Gazetecilerin yaptıkları söyleşileri, röportajları bir kitapta buluşturması âdettendir. Açıkçası bu tür kitaplar genellikle yan yana eğreti duran söyleşilerin bir derlemesinden öteye geçemez. Özlem Özdemir’in Kırmızı Kedi Yayınları’ndan çıkan “Cumhuriyet Işığında Söyleşiler”i ayrılıyor diğerlerinden. Çünkü gazetecinin tüm röportajlarına taşıdığı kendi hayat görüşü ve duruşuyla bir çerçevesi oluşmuş kitabın. Aslında biz buna üslup diyoruz... Özdemir’in hepsi alanlarında kendini ispat etmiş, eserleriyle ve hayat duruşlarıyla mücadele veren ve bedel ödemekten korkmayan sanatçı ve yazarlarla yaptığı söyleşiler kişisel portrelerin yanı sıra bir ülke portresi de çiziyor bu üslup sayesinde. Türkiye’nin son yıllarda içinden geçtiği keskin dönüşüm sürecinde sanatçıların neler düşünüp, neler hissettiklerini kayda geçiriyor... Yıldız Kenter’den Zülfü Livaneli’ye, Genco Erkal’dan Emre Kongar’a, Meltem Arıkan’dan Barbaros Şansal’a kadar 23 kişiyle yaptığı, bir bölümü daha önce Bir gün gazetesinde yayımlanmış, 8’i ise ilk kez bu kitapta okunacak 21 söyleşisinin buluştuğu kitabı Özlem Özdemir’le konuştuk. Özdemir, “Şikâyet etmek ve seyirci kalmak yerine bir şeyler yapabilmeliydim diye düşündüm. Benim elimden yazmak geliyordu ve bu da benim mücadele biçimimdi” diyor.

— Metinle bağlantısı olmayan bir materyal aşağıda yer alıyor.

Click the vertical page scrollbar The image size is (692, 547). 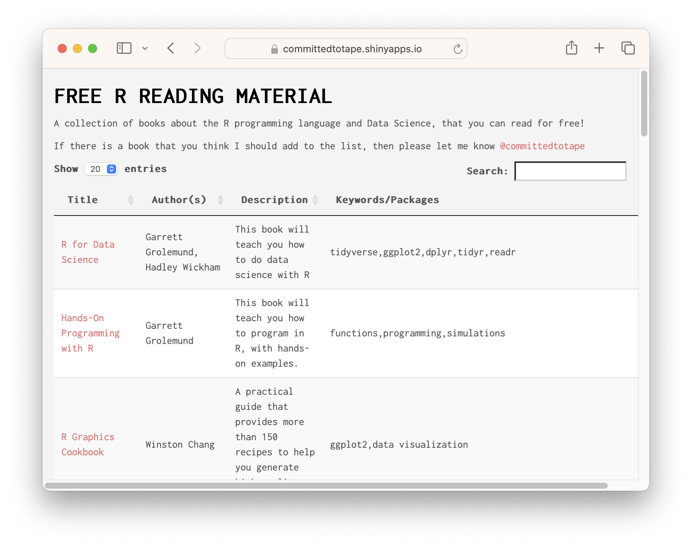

- Kitaptaki isimlerden ikisi özgür yaşam hakları ellerinden alınmış kişiler. Barbaros Şansal kitabın yayımlanmasından birkaç gün sonra serbest bırakıldı. Meltem Arıkan, yazdığı “Mi Minör” oyunu ‘Gezi provası’ sayıldığı için ülkesinde yaşayamıyor... Bir yandan da ülke başkanlık referandumuna sürükleniyor. Neler söylemek istersiniz?

Meltem Arıkan en yakın dostlarımdan biri ve kendi deyimiyle absürt bir oyun yazdı, hayatı absürt oldu! O günleri unutmam mümkün değil... Düşündükçe öfkeleniyorum, insan hayatı bu kadar ucuz olmamalı... Ama her gün tanık olduğumuz bir başka adaletsizlik ile bunu demenin de anlamı kalmadı! Barbaros’a gelince... İnsanların işlemediği bir suç yüzünden serbest kaldığına seviniyoruz... Sevdiğim insanların kimsenin canını yakmadığı, çalmadığı, kimseyi öldürmediği halde sadece iktidarın düşüncesini paylaşmadığı için üzülmelerini görmekten çok yoruldum... Referandum yaklaştıkça, benzer haksızlıklar artabilir. ‘Evet’ çıkması için dilerim daha tatsız olaylar yaşamayız. Bu ülke hepimizin ve tek dileğimiz huzur içinde yaşamak! Cumhuriyet bu nedenle çok önemli ve tüm kaybettiklerimize rağmen onu korumamız gerekiyor. Özellikle biz kadınlar için Cumhuriyet’in yaşaması hayati, çünkü kadın bu rejimin bir numaralı öznesi. Benim fikrimi soruyorsan, egemenliği halka veren bir sistemden vazgeçip tek bir kişinin egemenliğine geçmeyi bu toprakların kabul edeceğini düşünmüyorum. Hayır’lısı..

- Söyleşilerden aklınızda kalan, en unutulmaz anekdotlar neler?

O kadar çok ki... Anekdottan ziyade hisleri saklayan biriyim ben. Bunun için kitapta her söyleşinin başına o kişiyle ilgili hislerimi ve düşüncelerimi yazdım. İlk aklıma gelen isimlerden biri Muazzez İlmiye Çığ. Artık Mersin’de yaşadığı için söyleşi için oraya gittim. Beni pembe ojeleri, ruju ve takılarıyla kendine bakmayı ihmal etmeyen tam bir Cumhuriyet kadını karşıladı. Dimağı pırıl pırıldı, uzun sohbetimizde verdiğimiz araların hepsinde, ben bazen unuttuğum halde o kaldığımız yerden başladığında küçükdilimi yutuyordum. Ve söyleşinin kimi yerleri ülkede yaşananlar sebebiyle kimi zaman gözyaşlarıyla ilerledi, o nedenle hiç unutmayacağım sohbetlerden biri... Tuncay Özkan ve Nazlıcan ile yaptığım söyleşi de özel, çünkü Tuncay Bey’in özgür kaldığı üçüncü gündü. Baba kız altı yıl sonra buluşmuşlardı ve çıktıklarında özgürlük kahvesi içme sözlerini bu söyleşide gerçekleştirdiler, çok duygulandığımı hatırlıyorum...

KİTAPTA KİMLER VAR?

Meltem Arıkan, Lale Belkıs, Cahit Berkay, Muazzez İlmiye Çığ, Nükhet Duru, Genco Erkal, Mert Fırat, Mehmet Güleryüz, Yıldız Kenter, Mine G. Kırıkkanat, Emre Kongar, Faize Kuhar, Sevim Baban, Zülfü Livaneli, Yıldırım Mayruk, Nazlıcan Özkan, Tuncay Özkan, Fazıl Say, Barbaros Şansal, Hıfzı Topuz, Metin Uca, Soner Yalçın, Sumru Yavrucuk.